Chinese alternative investment firm

China Merchants Capital (CMC) (招商局资本 (Zhāoshāngjú Zīběn)) is a Chinese alternative investment firm founded in 2012 that is headquartered in Shenzhen and Hong Kong. It is currently a joint venture (JV) between China Merchants Group (CMG) and GLP.

In June 2021, Private Equity International ranked CMC as the largest private equity firm in Asia-Pacific based on total fundraising over the most recent five-year period.

In June 2024, China Merchants Capital ranked 48th in Private Equity International's PEI 300 ranking among the world's largest private equity firms.

== Background ==

CMC was originally the investment arm of CMG before being officially launched as a fully-fledged private equity manager in 2012.

On 11 October 2019, GLP announced that it would acquire 50% of CMC from CMG. Going forward CMC would be co-managed by both CMG and GLP.

As of November 2020, CMC manages 37 private equity funds in seven different sectors and has 260 employees. Its largest fund is the Yinhe Equity Investment Fund which is a fund of funds that invests in CMC funds. Its funds typically tend to have a seven-year term that comprises a three to four-year investment period, two years to three years for divestiture and an optional one year add on.

CMC's capital comes from both government entities and private businesses. Notable investors include financial institutions such as Agricultural Bank of China, Mizuho Securities and SoftBank Group.

== Notable deals ==

In November 2019, CMC and ESR Group launched the ESR Australia Logistics Trust, a A$350 million logistics real estate fund that would invest in Australian assets.
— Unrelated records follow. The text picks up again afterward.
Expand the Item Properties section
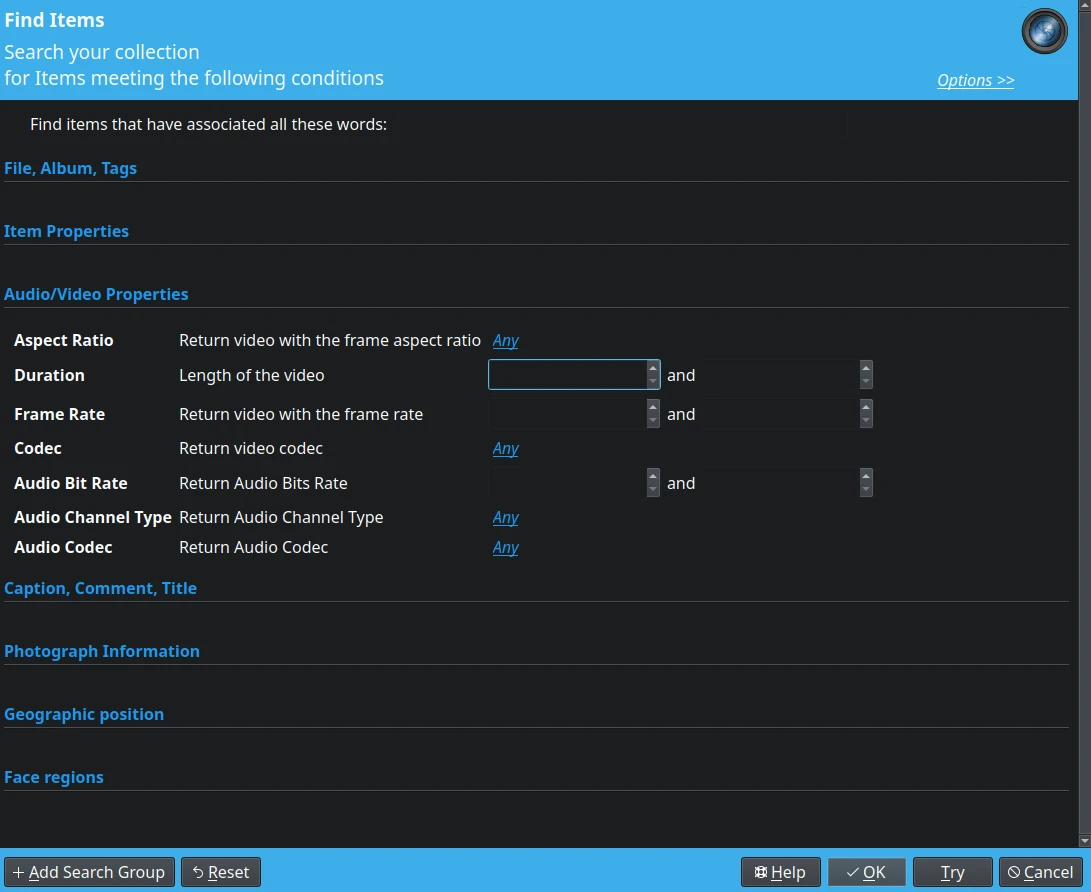The width and height of the screenshot is (1091, 892). coord(66,231)
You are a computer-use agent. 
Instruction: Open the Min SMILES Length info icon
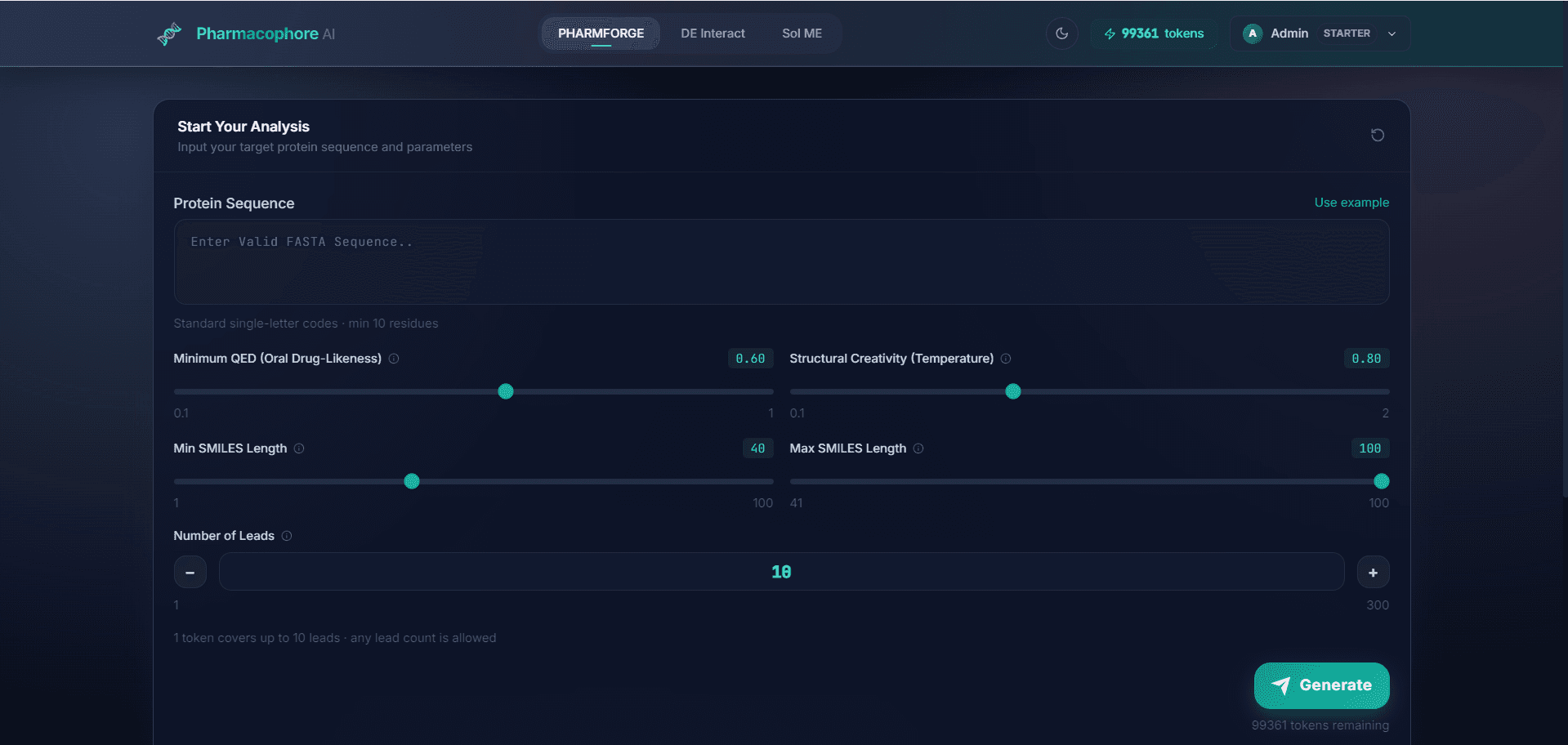point(299,448)
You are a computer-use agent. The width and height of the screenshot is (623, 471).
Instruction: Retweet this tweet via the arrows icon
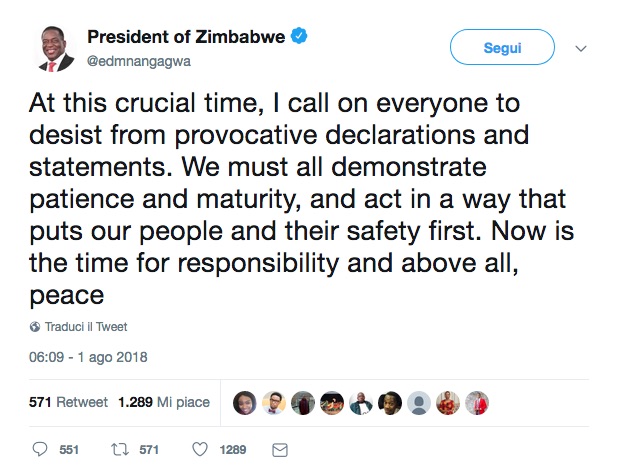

In November 2022, CMC was exploring a takeover offer for Chinese data center operator Chindata. It was listed on the Nasdaq and was backed by Bain Capital. In June 2023, CMC made a bid of $3.4 billion to rival Bain Capital's offer to privatize Chindata. In August 2023, Chindata decided to go with Bain Capital's offer over CMC in a $3.16 billion deal.